It's fortuitous for the Swiss watch industry that this is the Year of the Rooster. This proud bird, described as the epitome of fidelity and punctuality, confidently salutes the dawn with puffed-out chest. And it’s a happier new year, as 2017 presents a new dawn for the luxury industry, especially, haute horlogerie, which has been in the doldrums, due largely to a shift in spending in the Asian markets.

Spirits were turned up a notch at the annual Salon International de la Haute Horlogerie (SIHH), held in Geneva in January. Despite austerity measures, the industry is accepting of the challenges. Its hope: to appeal to a more diverse audience, through a more “affordable” access point to the luxury market for younger consumers.

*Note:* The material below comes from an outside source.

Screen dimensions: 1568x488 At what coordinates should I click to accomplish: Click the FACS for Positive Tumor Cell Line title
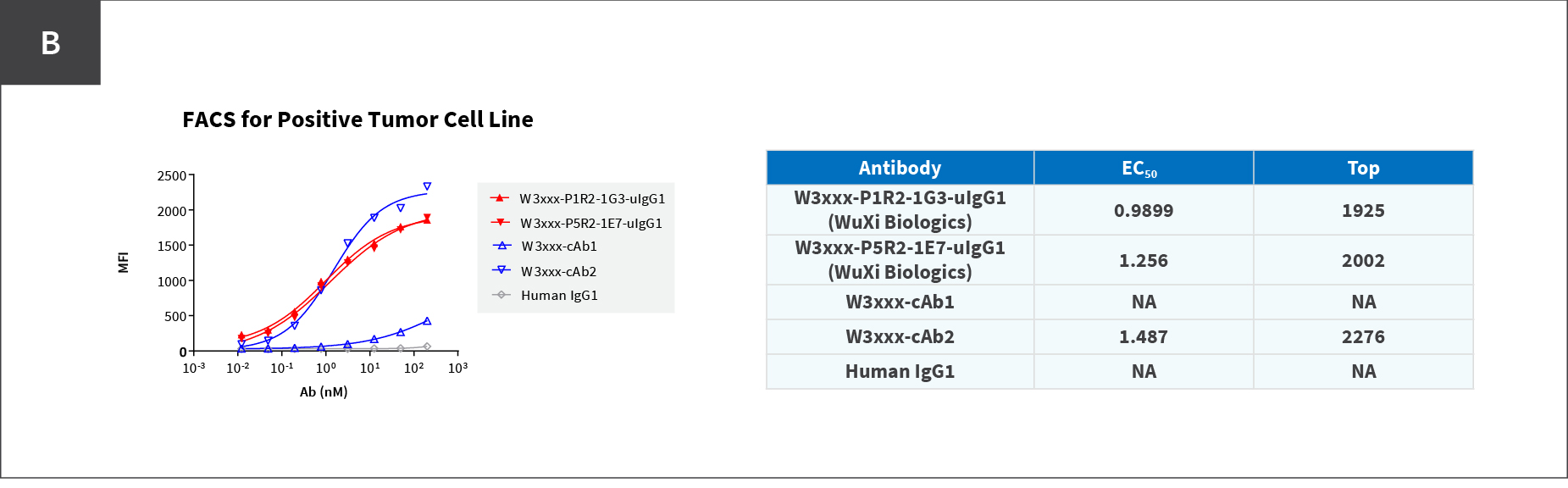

The rooster is believed to be a divine messenger that crows to chase demons away and appears to have made good work of the industry’s demons of the past few years. The Chinese market has rebounded and there was a large contingent of Chinese celebrities and influencers in attendance, invited to spread the Gospel of St Richemont.

But the attention-seeking runs deep and, despite set-backs, brands still rally to outdo each other and impress potential buyers. They flaunt years of research and development through new technologies and materials, more complications, and minutely detailed dials, all shoe-horned so elegantly into the smallest or thinnest — and sometimes the biggest — timepieces.

Three manufacturers stood out with their nod to the animal of the year. The Altiplano Chinese Zodiac has a rooster hand-painted in Grande Feu enamelling on a white mother-of-pearl-dial to increase its luminescence. The 18-karat, white-gold case is set with 78 diamonds. The watch, limited to 38 pieces, houses the 430P ultra-thin movement, with a 43-hour power reserve.

And the classic Piaget Altiplano offered an attractive yet more abstract take with the ultra-thin 38mm watch. It’s also limited to an edition of 38 pieces, with radiant feather marquetry — not the only impressive aspect of this manual-winding mechanical movement, which is a mere 2.1mm thin.

Vacheron Constantin offered two editions in its Métiers d’Art Legend of the Chinese Zodiac collection, with its rooster — sculpted in relief with enamelling and engraving — offered in 18-karat white gold with blue grand feu enamel dial or in 18-karat rose gold and copper enamel dial. These pieces are powered by their in-house Caliber 2460 G4 movement, with four apertures revealing hours, minutes, day, and date; and limited to 12 pieces each.

The Ulysse-Nardin Year of the Rooster Classico 40mm makes use of champlevé enamelling, in which carved-out sections are filled with enamel to render their version of the fowl. This watch, powered by the UN-815 self-winding mechanical movement, is also water resistant to 50m and has a power reserve of 42 hours. It is limited to 88 pieces.